Artist’s impression of the completed Eden in Iraq garden

While Nelson is encouraged that nature-based treatment projects are becoming more widespread globally, he wants to see a more rapid implementation.

“There is enormous potential for expanding constructed wetland treatment systems to places where there is lack of proper sanitation and contamination of drinking water. Our health depends on our biosphere and it is urgent we use every approach to better understand how it functions – and how we humans can cooperate with our ultimate life-support system, not degrade it.

“The Biosphere 2 project was 50 years ahead of its time. ‘Biosphere’ and ‘sustainability’ were then obscure academic words, but the world has caught up.

“We are now on the edge of all kinds of breakthroughs fuelled by peoples’ changing attitudes towards climate and a desire to become better stewards of nature.
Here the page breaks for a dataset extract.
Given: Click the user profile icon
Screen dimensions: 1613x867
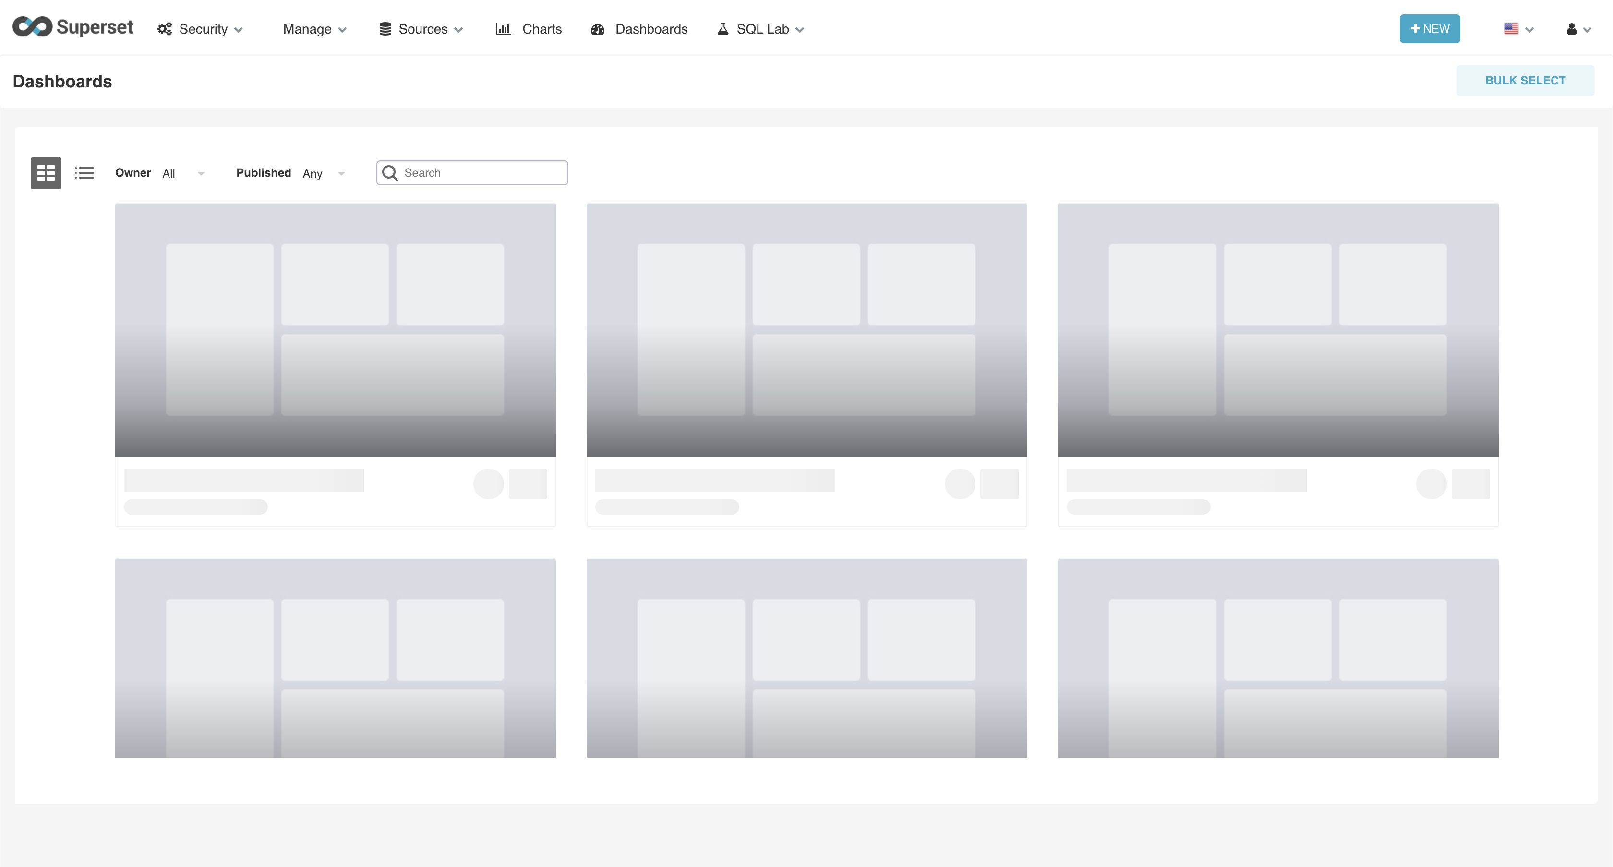Looking at the screenshot, I should click(1571, 29).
Meeting the challenges required to not just sustain but regenerate our living world, we can create healthier and more fulfilling futures for everyone.”

BlueTech Forum will take place at the Vancouver Convention Centre, on 6-8 June 2022, with the theme Radical Collaboration for Regeneration. Hosted by BlueTech Research, organisers are building an immersive experience to bring the story of water to life and ensure enduring impact.